Das „Gstaad Palace“ im Berner Oberland vermietet während der Sommermonate ein alpines Kleinod aus dem Jahr 1783: die „Walig Hütte“. Es ist eine neue Kategorie von einzigartigem Luxus. Nichts ist hier oben zu sehen – außer dem spektakulären Panorama. Die Hütte, von „Condé Nast Traveller“ als „Best Wilderness Hotel“ beschrieben, ist schnell ausgebucht, auch wenn es keine Dusche gibt und statt Wellness-Bereich ein Plumpsklo. 1.800 Franken für zwei Personen lassen sich die komfortgewöhnten „Palace“- Gäste die Ursprünglichkeit pro Nacht kosten.
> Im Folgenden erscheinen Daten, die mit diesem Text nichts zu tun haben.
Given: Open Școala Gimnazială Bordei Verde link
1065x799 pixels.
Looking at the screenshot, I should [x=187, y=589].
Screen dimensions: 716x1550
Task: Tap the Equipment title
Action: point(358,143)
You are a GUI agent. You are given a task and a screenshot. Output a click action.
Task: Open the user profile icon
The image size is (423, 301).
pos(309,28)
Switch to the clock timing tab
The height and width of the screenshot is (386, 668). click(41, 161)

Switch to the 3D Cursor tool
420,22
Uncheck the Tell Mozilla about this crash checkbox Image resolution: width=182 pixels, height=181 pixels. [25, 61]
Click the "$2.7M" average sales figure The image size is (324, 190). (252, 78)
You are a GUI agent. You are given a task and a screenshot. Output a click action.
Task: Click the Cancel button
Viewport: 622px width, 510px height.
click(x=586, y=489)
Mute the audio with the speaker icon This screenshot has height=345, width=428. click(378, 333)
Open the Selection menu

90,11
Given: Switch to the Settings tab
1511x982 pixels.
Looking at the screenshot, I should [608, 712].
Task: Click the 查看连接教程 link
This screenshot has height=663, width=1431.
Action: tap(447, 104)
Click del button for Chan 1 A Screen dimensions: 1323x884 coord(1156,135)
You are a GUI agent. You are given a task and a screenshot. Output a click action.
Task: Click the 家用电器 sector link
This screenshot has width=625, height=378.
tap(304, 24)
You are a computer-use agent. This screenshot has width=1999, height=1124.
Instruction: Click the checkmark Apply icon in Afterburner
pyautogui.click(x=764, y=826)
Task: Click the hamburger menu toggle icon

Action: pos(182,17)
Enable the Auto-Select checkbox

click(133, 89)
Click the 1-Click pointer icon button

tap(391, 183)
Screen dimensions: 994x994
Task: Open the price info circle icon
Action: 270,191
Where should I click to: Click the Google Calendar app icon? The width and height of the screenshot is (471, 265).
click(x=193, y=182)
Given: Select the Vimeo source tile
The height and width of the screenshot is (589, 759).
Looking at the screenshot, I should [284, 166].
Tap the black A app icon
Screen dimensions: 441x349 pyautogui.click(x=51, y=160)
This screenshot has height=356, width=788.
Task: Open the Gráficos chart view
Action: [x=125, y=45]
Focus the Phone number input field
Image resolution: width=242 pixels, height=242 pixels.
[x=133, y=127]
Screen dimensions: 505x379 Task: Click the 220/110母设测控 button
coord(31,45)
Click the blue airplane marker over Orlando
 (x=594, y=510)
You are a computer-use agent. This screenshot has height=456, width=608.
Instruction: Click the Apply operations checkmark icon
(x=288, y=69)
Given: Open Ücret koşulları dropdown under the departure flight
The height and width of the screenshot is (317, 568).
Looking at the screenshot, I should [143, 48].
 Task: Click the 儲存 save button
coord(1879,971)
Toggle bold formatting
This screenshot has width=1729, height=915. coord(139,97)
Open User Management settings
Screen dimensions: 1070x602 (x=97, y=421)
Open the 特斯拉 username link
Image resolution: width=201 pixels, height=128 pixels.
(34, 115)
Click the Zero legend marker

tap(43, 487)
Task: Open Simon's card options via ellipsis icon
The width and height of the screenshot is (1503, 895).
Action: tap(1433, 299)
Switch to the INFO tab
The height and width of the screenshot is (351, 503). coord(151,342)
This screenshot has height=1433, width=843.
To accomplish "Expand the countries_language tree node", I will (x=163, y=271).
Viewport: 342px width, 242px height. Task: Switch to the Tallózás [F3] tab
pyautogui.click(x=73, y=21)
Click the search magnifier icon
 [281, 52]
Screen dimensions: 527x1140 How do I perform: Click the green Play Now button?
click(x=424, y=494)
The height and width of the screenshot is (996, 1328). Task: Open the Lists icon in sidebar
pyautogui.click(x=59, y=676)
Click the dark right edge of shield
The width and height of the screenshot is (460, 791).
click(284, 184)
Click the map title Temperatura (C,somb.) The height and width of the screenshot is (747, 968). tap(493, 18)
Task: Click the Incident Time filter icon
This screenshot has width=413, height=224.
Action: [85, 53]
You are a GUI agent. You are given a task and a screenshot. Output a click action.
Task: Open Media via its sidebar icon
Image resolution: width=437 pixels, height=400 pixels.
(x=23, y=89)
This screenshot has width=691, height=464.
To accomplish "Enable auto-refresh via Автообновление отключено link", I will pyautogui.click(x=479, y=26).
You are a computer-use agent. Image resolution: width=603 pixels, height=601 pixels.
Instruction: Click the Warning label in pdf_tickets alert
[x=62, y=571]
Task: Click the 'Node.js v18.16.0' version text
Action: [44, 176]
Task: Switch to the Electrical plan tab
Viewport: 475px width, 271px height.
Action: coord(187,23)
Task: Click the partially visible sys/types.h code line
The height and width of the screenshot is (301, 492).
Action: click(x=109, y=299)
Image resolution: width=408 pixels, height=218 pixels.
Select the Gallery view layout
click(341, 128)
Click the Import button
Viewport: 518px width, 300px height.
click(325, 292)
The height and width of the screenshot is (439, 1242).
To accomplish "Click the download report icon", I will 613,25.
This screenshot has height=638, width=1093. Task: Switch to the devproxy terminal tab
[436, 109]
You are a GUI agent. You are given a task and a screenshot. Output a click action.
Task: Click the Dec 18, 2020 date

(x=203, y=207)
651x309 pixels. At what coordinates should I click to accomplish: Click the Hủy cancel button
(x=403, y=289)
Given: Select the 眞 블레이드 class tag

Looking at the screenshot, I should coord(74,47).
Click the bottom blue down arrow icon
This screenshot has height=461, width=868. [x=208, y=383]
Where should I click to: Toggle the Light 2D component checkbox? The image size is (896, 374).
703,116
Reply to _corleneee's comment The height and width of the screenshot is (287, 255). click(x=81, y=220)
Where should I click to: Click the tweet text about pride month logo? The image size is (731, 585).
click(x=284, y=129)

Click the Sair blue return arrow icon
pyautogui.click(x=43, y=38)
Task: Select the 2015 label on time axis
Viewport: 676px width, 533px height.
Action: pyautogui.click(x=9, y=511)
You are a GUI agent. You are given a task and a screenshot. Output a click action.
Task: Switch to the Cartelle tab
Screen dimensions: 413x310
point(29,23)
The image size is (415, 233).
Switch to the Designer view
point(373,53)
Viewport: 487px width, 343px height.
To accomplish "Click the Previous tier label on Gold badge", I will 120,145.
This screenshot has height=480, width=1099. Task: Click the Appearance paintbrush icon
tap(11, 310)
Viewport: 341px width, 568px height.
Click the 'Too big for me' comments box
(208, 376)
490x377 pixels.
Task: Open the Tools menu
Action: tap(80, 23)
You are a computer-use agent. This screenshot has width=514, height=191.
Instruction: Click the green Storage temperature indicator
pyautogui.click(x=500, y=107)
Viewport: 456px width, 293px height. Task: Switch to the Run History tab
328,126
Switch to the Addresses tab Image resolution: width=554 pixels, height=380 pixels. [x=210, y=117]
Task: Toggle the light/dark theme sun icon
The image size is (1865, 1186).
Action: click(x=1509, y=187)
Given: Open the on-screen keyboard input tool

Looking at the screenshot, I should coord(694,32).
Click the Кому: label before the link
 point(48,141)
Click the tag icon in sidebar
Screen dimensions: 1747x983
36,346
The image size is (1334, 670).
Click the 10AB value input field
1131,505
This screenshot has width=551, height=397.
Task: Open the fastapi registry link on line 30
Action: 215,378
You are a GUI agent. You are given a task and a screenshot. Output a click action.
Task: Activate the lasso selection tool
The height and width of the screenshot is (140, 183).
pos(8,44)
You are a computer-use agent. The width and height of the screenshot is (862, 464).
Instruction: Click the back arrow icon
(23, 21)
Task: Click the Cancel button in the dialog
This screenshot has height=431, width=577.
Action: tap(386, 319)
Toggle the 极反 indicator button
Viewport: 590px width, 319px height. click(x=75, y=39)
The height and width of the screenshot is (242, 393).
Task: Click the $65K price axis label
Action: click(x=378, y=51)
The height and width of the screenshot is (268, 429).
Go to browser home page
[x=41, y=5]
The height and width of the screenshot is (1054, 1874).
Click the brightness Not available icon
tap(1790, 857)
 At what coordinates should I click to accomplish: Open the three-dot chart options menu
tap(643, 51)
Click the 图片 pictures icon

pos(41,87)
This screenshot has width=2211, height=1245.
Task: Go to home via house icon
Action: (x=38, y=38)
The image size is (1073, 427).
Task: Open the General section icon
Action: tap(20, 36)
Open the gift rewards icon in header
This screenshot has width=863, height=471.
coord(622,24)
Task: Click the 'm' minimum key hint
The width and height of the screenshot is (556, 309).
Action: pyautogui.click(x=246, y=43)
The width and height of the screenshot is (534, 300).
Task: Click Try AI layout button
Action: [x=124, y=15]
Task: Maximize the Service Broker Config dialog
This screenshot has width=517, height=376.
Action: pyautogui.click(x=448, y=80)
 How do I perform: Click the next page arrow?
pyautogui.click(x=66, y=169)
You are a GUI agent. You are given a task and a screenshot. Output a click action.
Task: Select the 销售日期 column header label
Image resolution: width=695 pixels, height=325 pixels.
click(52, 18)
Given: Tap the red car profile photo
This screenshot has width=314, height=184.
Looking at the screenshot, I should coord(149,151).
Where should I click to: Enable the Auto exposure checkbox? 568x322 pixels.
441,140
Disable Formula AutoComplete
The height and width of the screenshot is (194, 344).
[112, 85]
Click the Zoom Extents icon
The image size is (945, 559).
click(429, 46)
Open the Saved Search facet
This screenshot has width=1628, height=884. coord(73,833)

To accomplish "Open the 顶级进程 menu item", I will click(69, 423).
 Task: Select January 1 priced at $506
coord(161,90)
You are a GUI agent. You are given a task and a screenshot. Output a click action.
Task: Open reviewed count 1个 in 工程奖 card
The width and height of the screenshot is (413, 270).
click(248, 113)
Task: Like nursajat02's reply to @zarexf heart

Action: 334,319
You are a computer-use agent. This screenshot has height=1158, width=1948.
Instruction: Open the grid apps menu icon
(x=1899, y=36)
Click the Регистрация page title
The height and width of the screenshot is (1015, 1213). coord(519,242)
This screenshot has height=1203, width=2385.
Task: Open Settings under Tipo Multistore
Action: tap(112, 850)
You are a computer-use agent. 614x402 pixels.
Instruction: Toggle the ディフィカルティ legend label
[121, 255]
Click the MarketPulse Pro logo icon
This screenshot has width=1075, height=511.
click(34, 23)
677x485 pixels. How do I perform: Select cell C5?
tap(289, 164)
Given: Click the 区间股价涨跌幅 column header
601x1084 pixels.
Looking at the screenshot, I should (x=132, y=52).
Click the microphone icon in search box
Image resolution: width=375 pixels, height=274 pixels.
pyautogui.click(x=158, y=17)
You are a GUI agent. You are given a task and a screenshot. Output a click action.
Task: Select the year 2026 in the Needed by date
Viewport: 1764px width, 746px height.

Internet gibt es nicht, dafür völlige Privatsphäre und Wiesen, die nach Wildblumen duften; morgens wird man von Kühen geweckt. Der Eigentümer des „Palace“, Andrea Scherz, sagt: „Der Trend zum Sommer ist über die Jahre langsam, aber ganz stetig gewachsen.“ Seine Gäste suchten die unberührte Natur, manche auch den Nervenkitzel beim Wildwasserrafting oder Paragliding, andere wollen ihren Kindern zeigen, woher Milch und Käse kommen. „Was wir auch beobachten: Die Sommerklientel wird immer jünger. Bei den Jüngeren erleben wir es auch, dass sie nach Saint-Tropez, Ibiza oder Mallorca fahren, und ab Mitte August kommen sie dann zu uns, um sich vom Partymachen zu erholen.“ Besonders beliebt: das 50-Meter-Außen-Schwimmbecken mit Blick auf die Berge, das schon vor fast hundert Jahren gebaut wurde. Im letzten Jahr kam zum „PISCINE“-Bereich eine Poolbar hinzu, die an Speisen und Getränken keine Wünsche offen lässt, an den Wochenenden legt ein DJ auf.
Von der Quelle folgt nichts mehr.